Haute Cour Constitutionnelle : Le vote prépondérant du président a sauvé le régime
Les 4 Hauts Conseillers qui auraient voté pour seraient ceux-là même qui font actuellement l’objet d’une demande d’ordre de poursuite initiée par la procureure de la République près le Tribunal de première instance d’Antananarivo.
4 voix « pour » et 4 voix « contre »
Tel aurait été le résultat du vote en vue de la destitution, ou non, du Président de la Refondation de la République de Madagascar par la Haute Cour Constitutionnelle. Selon une source proche d’Ambohidahy, les supplices portés actuellement à l’encontre de quelques membres de cette Institution trouvent leur origine dans la prise de décision relative à la requête déposée par le député d’Arivonimamo, Antoine Rajerison, aux fins de destitution de l’actuel Chef d’État pour défaillance manifeste. Les 4 Hauts Conseillers qui auraient voté pour seraient ceux-là même qui font actuellement l’objet d’une demande d’ordre de poursuite initiée par la procureure de la République près le Tribunal de première instance d’Antananarivo, Narindra Navalona Rakotoniaina. Une correspondance y afférente a fuité et circule depuis samedi sur les réseaux sociaux. La procureure près le TPI de Tana demande ainsi le feu vert de la ministre de la Justice, Fanirisoa Ernaivo, afin d’engager une poursuite judiciaire contre quatre membres de la Haute Cour Constitutionnelle, à savoir Noelson William, Rojoniaina Ranaivoson, Georges Merlin Rasolo Nandrasana et Raverohanitrambolatianiony Antonia. Ces 4 Hauts Conseillers auraient validé la révocation de l’Autorité militaire qui dirige le pays depuis le 14 octobre, dont fait partie le Président de la Refondation, le colonel Michaël Randrianirina. Ce serait le vote du président de la HCC, Florent Rakotoarisoa, qui aurait fait basculer le résultat et, par conséquent, sauvé le régime de refondation. La loi organique sur la Haute Cour Constitutionnelle prévoit, en effet, que le vote du président de la Cour est prépondérant en cas d’égalité des voix entre les membres.
Gardes du corps
La question est aussi de savoir qui va témoigner à charge contre les 4 Hauts Conseillers susceptibles d’être poursuivis pour complot en vue de déstabilisation ?

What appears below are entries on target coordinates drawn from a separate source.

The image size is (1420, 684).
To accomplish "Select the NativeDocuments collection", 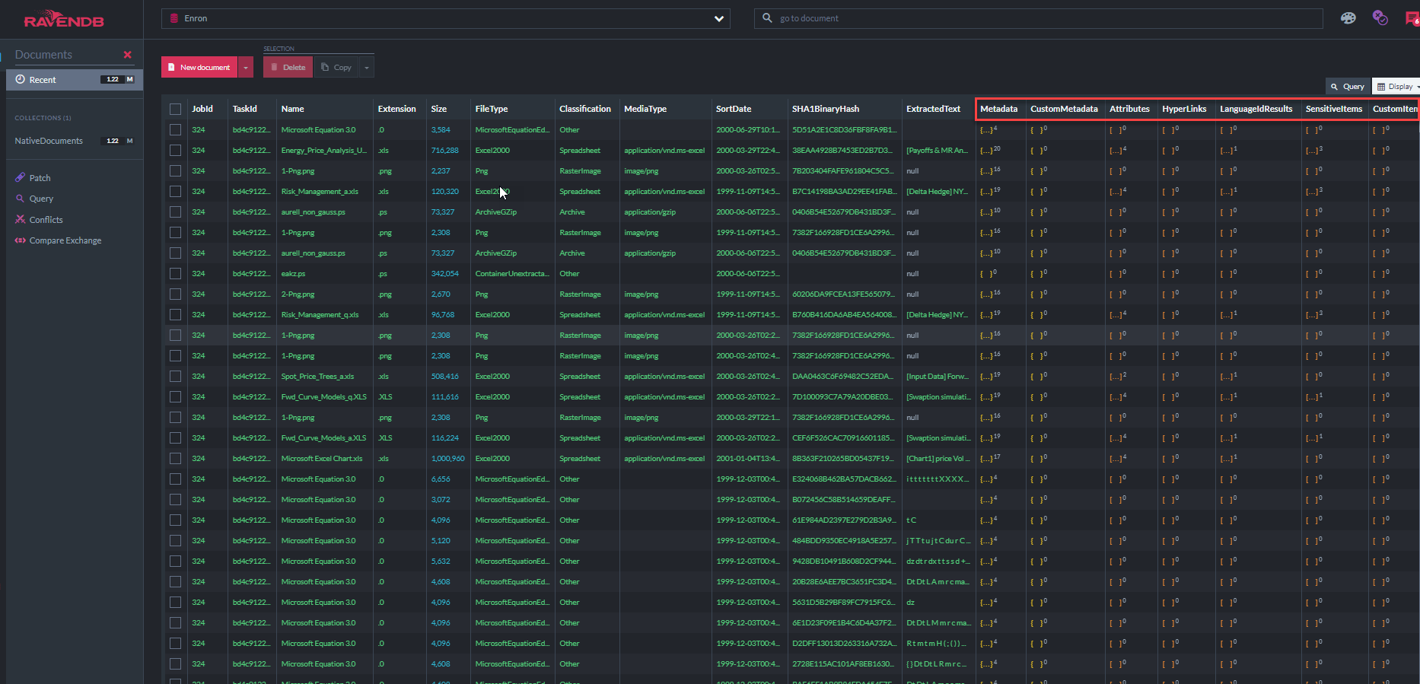I will coord(49,141).
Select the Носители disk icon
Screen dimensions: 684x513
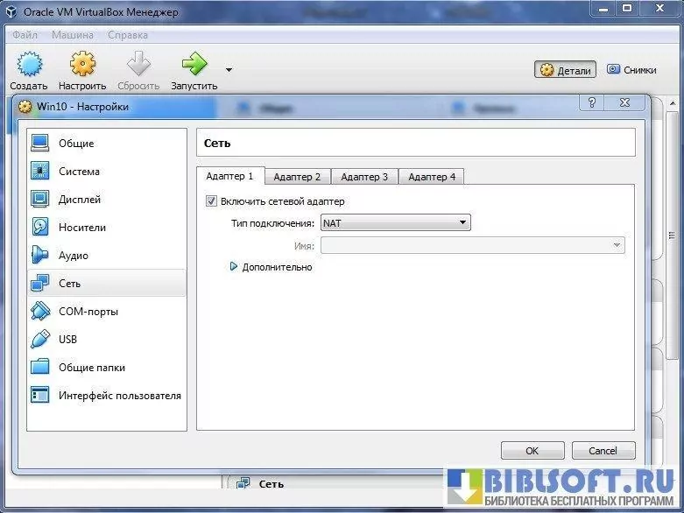coord(41,228)
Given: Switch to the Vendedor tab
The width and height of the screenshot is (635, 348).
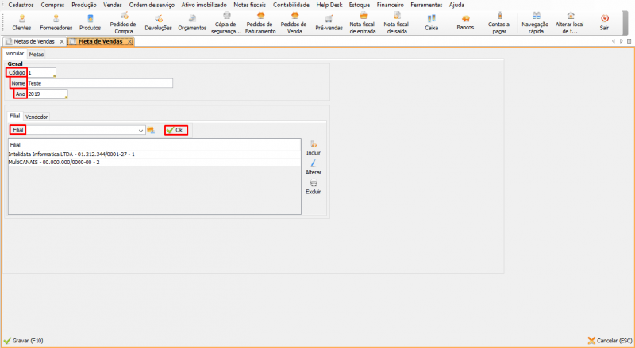Looking at the screenshot, I should pyautogui.click(x=37, y=117).
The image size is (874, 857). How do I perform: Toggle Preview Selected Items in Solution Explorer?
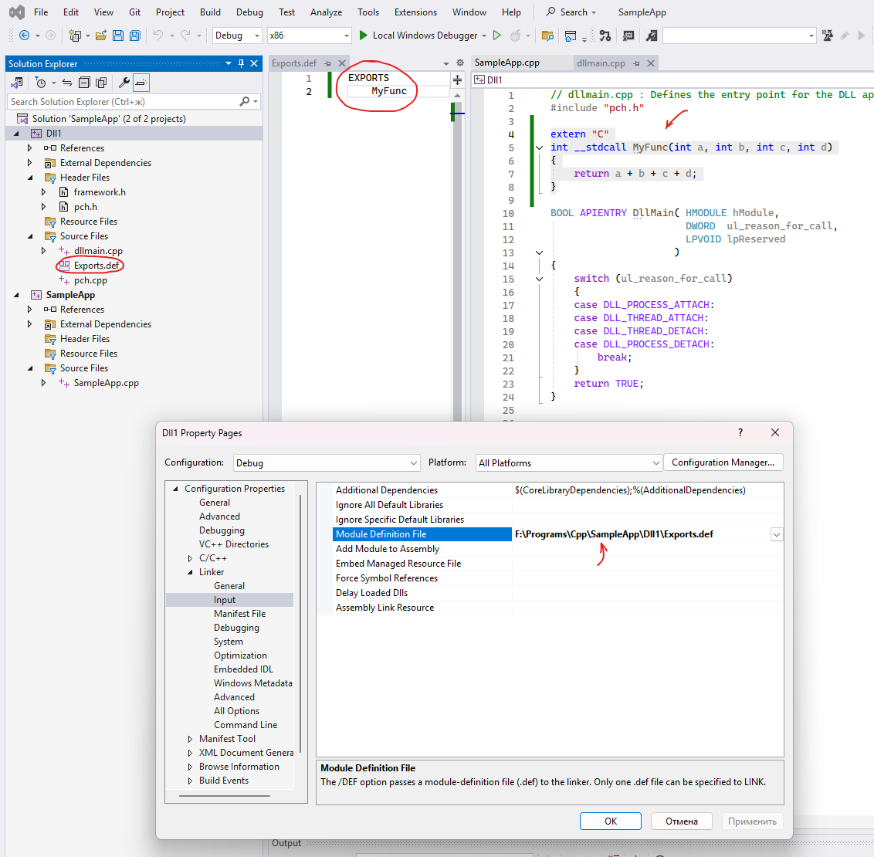[x=141, y=83]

L’apparition d’un témoignage sur le fait qu’ils auraient voté pour la révocation de l’Autorité militaire à la tête du pays serait un aveu implicite de violation du secret des délibérations, un principe fondamental en droit. Des questions se posent alors sur l’identité du ou des juges constitutionnels qui auraient fait fuiter les détails d’une délibération censée être confidentielle. Notons qu’en plus de la demande d’ordre de poursuite, les 4 membres de la HCC visés sont aussi frappés d’une Interdiction de sortie du territoire (IST). And last but not least, leurs gardes du corps auraient, selon nos sources, été retirés juste après l’officialisation de cette demande de poursuite judiciaire lancée à leur encontre. Autant de rebondissements qui démontrent l’existence d’une grave crise institutionnelle à Ambohidahy. Pour le moment, le Conseil supérieur de la magistrature (CSM) ne s’est pas prononcé par rapport à cette affaire. Pourtant, la loi organique relative à cette structure stipule que le CSM est chargé de la gestion des carrières des magistrats. Silence assourdissant également de la part du Syndicat des magistrats de Madagascar.

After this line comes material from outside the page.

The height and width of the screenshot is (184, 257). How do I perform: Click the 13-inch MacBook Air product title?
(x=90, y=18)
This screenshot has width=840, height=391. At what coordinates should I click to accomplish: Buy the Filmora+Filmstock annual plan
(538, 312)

Complot en vue d’une déstabilisation
Accusés d’être impliqués dans un complot en vue d’une déstabilisation, les 4 Hauts Conseillers encourent des sanctions graves qui pourraient aller jusqu’à une peine d’emprisonnement. À l’heure où nous mettons cet article sous presse, aucun d’entre eux n’a encore fait l’objet d’une arrestation. Leur sort est donc désormais entre les mains de la Garde des Sceaux, Fanirisoa Ernaivo, qui était en mission en Russie lorsque la procédure a été déclenchée. En tout cas, cette nouvelle crise va fragiliser davantage la juridiction constitutionnelle, dont la crédibilité est déjà remise en cause par plusieurs forces vives de la Nation et dont la dissolution est réclamée par de nombreux acteurs, dont les jeunes militants de la Gen Z qui avaient initié le mouvement ayant abouti à la mise en place du régime actuel. Après de nombreuses tentatives poussant à la démission et/ou au remplacement de certains membres de la HCC, force est de constater que le régime cherche à restructurer, par tous les moyens, cette Institution constitutionnelle qui jouera des rôles cruciaux lors des prochaines échéances électorales.